Leading independent fuel supplier Prax Petroleum is expanding its coverage of Wales and the South West of England with the opening of a terminal in Cardiff to add to its Dagenham and Immingham sites.

Prax sales and marketing director Neil Robertson said the supplier was being welcomed into the Welsh market, which currently has a fairly limited number of supplier choices.

“We are offering competitive prices and attractive credit terms,” he said. “We are talking to Welsh operators and they will see benefits from switching to us.”

Prax plans to move 120m litres of fuel – mostly diesel - in 2015 through its 35m litre storage facility in Cardiff Docks, which will be supplied by sea from refineries in North West Europe and the Baltics. Volumes are then expected to rise to 200m litres a year, 10% of Prax’s current throughput.

Robertson expects the UK government to maintain the percentage of biodiesel blended into road transport diesel fuel at 4.75% for 2015, but long term this could rise to as much as 10%. But whether the actual biodiesel content reaches this target will depend on the relative price of green fuel and credits that suppliers can buy if they fail to reach the required biodiesel blend.

“If suppliers don’t meet the government obligation because they can’t buy in biodiesel at the right price they have to buy credits from those who overblend,” he explained. “At the moment road fuel can be up to 7% biodiesel so if we blend to this level we can sell 2.25% back into the market. It all depends on the value of the credits and the cost of biodiesel.”

Biodiesel comes from a variety of sources including rape seed, tallow (produced by rendering animal carcases left over from meat production) and used cooking oil. Cooking oil attracts double credits because it is deemed to be carbon neutral.
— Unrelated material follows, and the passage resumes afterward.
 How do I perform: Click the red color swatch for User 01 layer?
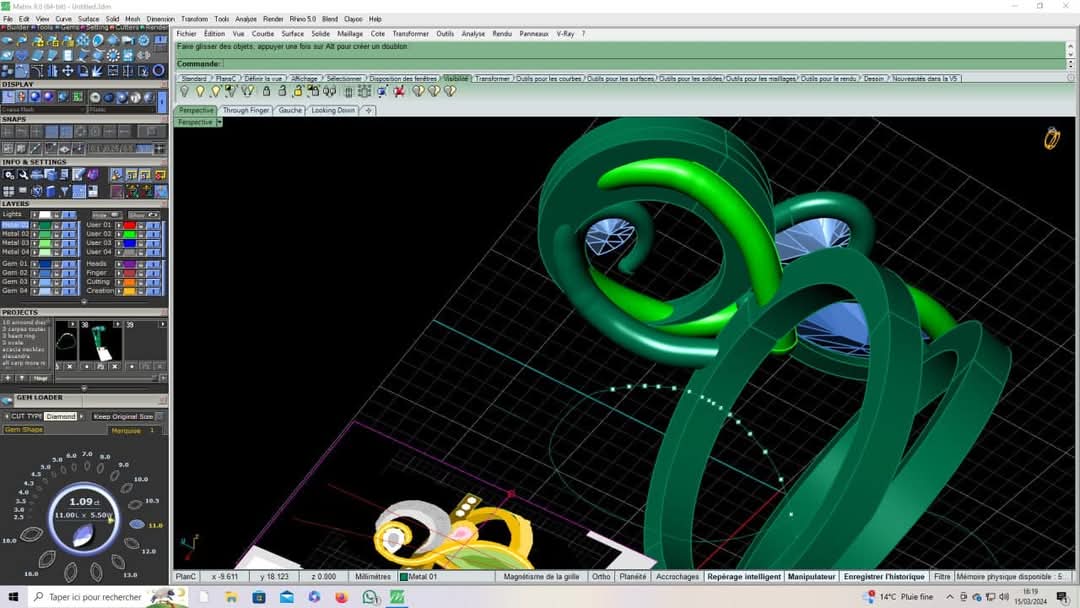[129, 225]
Robertson also believes that US exports of low cost shale oil and gas produced by fracking could throw a “lifeline” to the UK’s small, old refineries, which are closing one by one as a result of competition from large, modern refineries in Russia and Eastern Europe.

“The US is now the largest oil producer in the world and may end its ban on exports soon,” said Robertson. “Cheap crude from the US might be a lifeline for refineries on the west coast of the UK. Fracking could change the whole market and break the Middle East’s hold on the oil industry.”

Diesel prices have collapsed 7.5ppl since June on the back of falling oil prices, immediately benefiting the operators who buy fuel on the spot market where prices are linked to the Platts index.

Around 60% of Prax’s volumes go to other fuel suppliers with the rest going direct to large fleet operators. Robertson said Prax was considering launching its own fuel card, though he admitted it was already a crowded market.